There is no doubt for an objective viewer that Pakistan’s premier intelligence institution the Inter Services Intelligence Directorate better known as the ISI, is facing a litany of “organized” and informal criticism.
The criticism generally aligns with some allegation around human rights and civil rights violations, all in an effort to drive a greater wedge between the Pakistani populace and its premier institution. The Editorial Board at Rava, believes that though there might be some merit to individual instances that require a deeper institutional review and corrective measures, the overall organization of the ISI is a highly professional institution that is a critical state arm of Pakistan. We believe that this institution requires more support and independence, while keeping its workings outside of the public domain. We also feel that any open oversight through political mechanisms will only erode the institutions capabilities not enhance them.

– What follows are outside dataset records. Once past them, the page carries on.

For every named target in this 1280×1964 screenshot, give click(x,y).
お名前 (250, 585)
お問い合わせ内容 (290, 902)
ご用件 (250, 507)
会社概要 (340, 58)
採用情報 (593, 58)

It was in the late 70s and early 80s that the ISI truly took on a broader mandate, as an expansionist superpower on Pakistan’s doorsteps represented an existential threat. From the Libyan-KGB sponsored “Hatorah group”, to Indian subversion through its Al-Zulfiqar and Jeya Sindh proxies as well as the massive terrorism campaigns activated by the Afghan Intel agency KHAD, Pakistan reeled from a spate of brutal internal subversion and attacks. It was the ISI along with other institutions that actively thwarted a multipronged, multi-dimensional attack against the civil and national fabric of Pakistan, all the while balancing its efforts around military counter-intelligence, and external proxy management in Afghanistan in the 80s.

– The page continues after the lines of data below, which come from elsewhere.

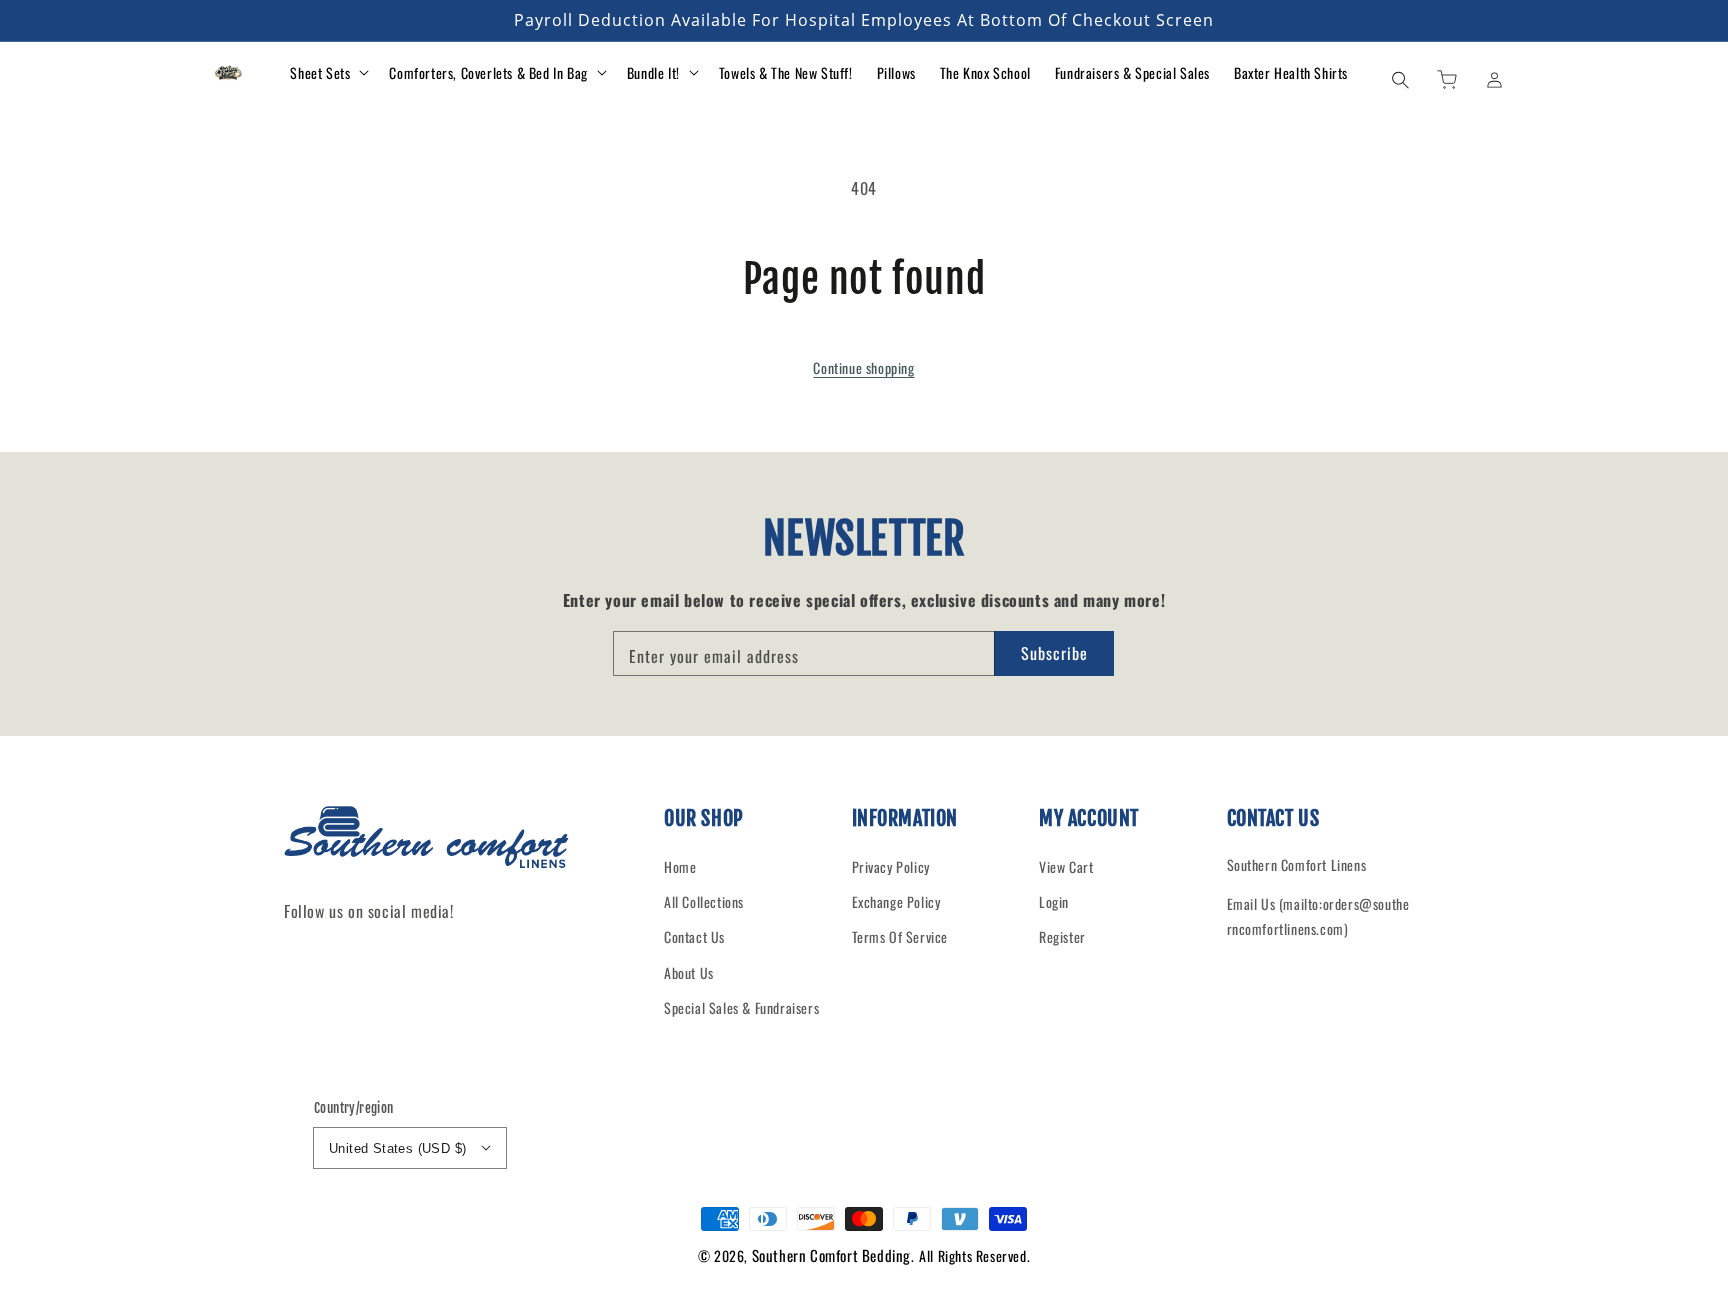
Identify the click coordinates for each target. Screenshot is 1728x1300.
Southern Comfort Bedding (831, 1255)
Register (1062, 936)
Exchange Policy (896, 901)
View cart (1066, 866)
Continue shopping (863, 367)
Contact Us (694, 936)
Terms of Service (900, 936)
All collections (704, 901)
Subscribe (1054, 653)
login (1054, 901)
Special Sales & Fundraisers (741, 1007)
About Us (689, 972)
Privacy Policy (891, 866)
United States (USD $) (397, 1148)
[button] (1400, 79)
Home (680, 866)
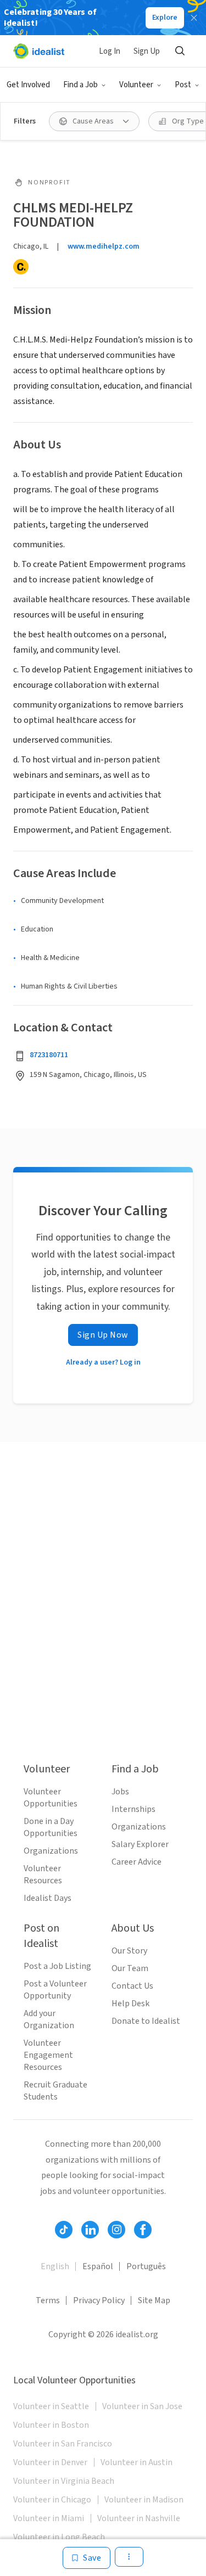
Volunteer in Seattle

As the Soviet invasion of Afghanistan wound down the 90s saw a morphing of the MQM political movement into a veritable arm of the Indian state. A political organization whose genesis was well-meaning (rights for Urdu speaking and broadly the dwellers of Karachi), was eventually hijacked by the intelligence operators from the East. It was the ISI yet again that helped manage that impending disaster after a struggle of nearly three decades. Notwithstanding the external obligations of the ISI, the institution has been a critical arm of the state to manage the multitude of internal security threats. Given ISI’s limited resources, this institution has done a tremendous undertaking, and should make us all proud.
The Inter-Services Intelligence Directorate, is a strategic and essential arm of the Pakistani state, and as such should be championed and supported. Where the State should make available for the institution additional resources and more importantly a more open landscape to operate, the civil society must allow for the ISI to navigate with more freedom and discretion. The threats against the Pakistani state as stated above are multi-dimensional and often wear a mask that is difficult to discern. Often seemingly innocuous and worthy civil functions such as NGOs, regional and international “training” and “education” centers for Press and civil society are sometime intrinsically tied to foreign operations. In Pakistan’s neighborhood, it pays to have an ISI that is paranoid and thorough. The risks for our nation are too high.